Required work
Which lines of the data include the string "computer"? List them all.

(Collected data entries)
==================================================

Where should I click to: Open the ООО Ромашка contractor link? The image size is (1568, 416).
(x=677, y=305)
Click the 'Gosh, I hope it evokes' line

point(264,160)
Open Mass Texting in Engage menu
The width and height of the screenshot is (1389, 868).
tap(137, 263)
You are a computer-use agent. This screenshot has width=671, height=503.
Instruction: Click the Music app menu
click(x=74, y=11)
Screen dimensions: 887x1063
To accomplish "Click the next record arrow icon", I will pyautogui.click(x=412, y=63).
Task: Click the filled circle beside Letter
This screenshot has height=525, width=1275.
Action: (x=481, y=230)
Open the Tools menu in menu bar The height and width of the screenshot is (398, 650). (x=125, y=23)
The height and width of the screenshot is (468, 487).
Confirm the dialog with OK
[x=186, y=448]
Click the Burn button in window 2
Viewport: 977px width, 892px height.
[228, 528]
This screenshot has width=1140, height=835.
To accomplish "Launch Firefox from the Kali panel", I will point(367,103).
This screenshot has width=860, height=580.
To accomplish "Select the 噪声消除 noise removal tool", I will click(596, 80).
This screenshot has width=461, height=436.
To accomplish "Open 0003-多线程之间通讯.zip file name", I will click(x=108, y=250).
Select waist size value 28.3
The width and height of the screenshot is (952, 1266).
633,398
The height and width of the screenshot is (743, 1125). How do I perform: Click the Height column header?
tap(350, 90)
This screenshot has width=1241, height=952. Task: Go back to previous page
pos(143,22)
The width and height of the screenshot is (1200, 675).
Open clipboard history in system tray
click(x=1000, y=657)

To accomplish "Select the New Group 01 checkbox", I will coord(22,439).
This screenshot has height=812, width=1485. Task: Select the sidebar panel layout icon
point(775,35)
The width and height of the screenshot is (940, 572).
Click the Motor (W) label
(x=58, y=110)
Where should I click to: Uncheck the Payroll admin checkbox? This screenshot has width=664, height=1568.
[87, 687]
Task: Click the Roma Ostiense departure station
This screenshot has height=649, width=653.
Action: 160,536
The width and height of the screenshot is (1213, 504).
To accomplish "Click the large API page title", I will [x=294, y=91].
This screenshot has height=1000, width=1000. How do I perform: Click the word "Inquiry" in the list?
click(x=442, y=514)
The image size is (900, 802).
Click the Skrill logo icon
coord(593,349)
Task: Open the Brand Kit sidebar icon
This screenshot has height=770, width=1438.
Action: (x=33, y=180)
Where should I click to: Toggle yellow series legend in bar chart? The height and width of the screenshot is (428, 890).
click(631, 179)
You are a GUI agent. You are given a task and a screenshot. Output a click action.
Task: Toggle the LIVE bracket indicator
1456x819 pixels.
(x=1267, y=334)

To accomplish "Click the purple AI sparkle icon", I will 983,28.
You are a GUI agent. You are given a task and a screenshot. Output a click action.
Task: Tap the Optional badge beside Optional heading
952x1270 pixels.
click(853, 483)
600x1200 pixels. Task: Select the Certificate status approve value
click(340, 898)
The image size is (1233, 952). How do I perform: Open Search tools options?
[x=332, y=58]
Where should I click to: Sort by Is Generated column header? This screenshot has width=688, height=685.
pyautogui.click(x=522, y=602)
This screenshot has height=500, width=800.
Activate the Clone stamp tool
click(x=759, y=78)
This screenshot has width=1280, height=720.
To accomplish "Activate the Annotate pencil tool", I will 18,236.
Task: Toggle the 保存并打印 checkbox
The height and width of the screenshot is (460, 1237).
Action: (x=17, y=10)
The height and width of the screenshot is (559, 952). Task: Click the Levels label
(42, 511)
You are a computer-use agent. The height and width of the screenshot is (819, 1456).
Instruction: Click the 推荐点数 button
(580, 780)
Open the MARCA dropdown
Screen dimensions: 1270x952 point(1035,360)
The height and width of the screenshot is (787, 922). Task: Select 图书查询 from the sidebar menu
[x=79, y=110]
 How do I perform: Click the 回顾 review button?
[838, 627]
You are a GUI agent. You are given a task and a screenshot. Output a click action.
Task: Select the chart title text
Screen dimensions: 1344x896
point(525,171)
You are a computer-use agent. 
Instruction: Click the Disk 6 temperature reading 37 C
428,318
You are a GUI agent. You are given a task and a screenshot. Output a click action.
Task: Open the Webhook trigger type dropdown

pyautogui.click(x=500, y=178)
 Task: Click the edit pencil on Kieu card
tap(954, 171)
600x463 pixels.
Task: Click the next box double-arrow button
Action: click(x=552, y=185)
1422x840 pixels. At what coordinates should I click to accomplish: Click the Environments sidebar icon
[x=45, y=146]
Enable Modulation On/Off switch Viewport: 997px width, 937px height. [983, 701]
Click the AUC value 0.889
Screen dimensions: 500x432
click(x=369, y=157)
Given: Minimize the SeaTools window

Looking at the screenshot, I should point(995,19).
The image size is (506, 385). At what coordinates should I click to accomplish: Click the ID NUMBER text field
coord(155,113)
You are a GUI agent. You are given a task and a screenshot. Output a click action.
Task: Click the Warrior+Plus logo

==================================================

Exercise solution
You are a computer-use agent. This screenshot has width=671, height=503.
You are a computer-use agent. The height and width of the screenshot is (819, 1456).
You are a computer-use agent. 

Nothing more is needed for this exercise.